■ **TASK DATA**

--- START ---

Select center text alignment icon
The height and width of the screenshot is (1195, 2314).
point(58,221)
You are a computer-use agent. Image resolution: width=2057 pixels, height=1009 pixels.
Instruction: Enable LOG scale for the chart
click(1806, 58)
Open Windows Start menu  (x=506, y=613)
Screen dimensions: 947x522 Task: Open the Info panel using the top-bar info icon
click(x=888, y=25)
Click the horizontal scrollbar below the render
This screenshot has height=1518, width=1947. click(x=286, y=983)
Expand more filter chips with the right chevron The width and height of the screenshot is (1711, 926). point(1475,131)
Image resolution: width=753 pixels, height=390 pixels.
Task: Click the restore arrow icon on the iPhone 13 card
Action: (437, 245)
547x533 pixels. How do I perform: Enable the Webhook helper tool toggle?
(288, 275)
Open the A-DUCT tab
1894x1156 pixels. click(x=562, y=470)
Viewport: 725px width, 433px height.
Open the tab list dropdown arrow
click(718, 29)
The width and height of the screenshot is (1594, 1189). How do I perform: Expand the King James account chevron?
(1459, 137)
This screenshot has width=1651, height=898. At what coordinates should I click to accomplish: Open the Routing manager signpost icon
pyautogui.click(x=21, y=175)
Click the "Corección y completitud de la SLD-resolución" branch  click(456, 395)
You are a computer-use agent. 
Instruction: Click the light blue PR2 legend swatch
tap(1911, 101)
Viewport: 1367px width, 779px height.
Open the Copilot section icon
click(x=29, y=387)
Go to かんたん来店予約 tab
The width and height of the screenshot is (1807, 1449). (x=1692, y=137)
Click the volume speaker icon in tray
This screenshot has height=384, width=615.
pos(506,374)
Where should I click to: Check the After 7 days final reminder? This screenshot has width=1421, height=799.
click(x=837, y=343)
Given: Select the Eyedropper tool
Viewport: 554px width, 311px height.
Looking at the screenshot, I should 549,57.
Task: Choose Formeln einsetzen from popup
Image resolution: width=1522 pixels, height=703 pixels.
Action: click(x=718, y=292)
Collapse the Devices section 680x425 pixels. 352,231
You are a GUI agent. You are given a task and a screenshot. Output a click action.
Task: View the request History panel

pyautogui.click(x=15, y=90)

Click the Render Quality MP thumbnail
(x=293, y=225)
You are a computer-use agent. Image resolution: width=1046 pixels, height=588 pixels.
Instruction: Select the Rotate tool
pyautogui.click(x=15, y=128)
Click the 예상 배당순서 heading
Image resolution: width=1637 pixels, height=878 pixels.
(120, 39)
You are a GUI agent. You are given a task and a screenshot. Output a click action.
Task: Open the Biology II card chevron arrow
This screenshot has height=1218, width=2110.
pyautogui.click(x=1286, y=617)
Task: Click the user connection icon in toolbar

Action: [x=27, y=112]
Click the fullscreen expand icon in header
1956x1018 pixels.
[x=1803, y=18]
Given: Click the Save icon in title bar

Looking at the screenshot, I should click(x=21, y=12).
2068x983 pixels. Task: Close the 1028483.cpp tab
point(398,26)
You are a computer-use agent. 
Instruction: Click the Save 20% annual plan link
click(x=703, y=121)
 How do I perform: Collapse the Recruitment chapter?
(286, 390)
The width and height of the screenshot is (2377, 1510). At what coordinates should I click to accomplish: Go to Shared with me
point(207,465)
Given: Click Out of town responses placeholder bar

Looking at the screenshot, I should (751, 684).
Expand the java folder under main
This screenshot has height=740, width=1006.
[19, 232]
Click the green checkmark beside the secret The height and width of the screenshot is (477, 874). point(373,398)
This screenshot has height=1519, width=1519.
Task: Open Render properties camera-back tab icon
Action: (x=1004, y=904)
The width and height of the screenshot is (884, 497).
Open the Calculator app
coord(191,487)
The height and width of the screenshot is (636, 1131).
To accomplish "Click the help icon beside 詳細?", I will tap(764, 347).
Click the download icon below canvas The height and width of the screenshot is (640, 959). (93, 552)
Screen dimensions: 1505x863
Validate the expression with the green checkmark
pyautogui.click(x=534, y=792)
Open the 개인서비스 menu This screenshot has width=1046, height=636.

--- END ---

■ **ABOUT THIS EXERCISE**
Among the entries, how many lines hold the string "menu"? Answer with a bare number.

■ **REPLY**
2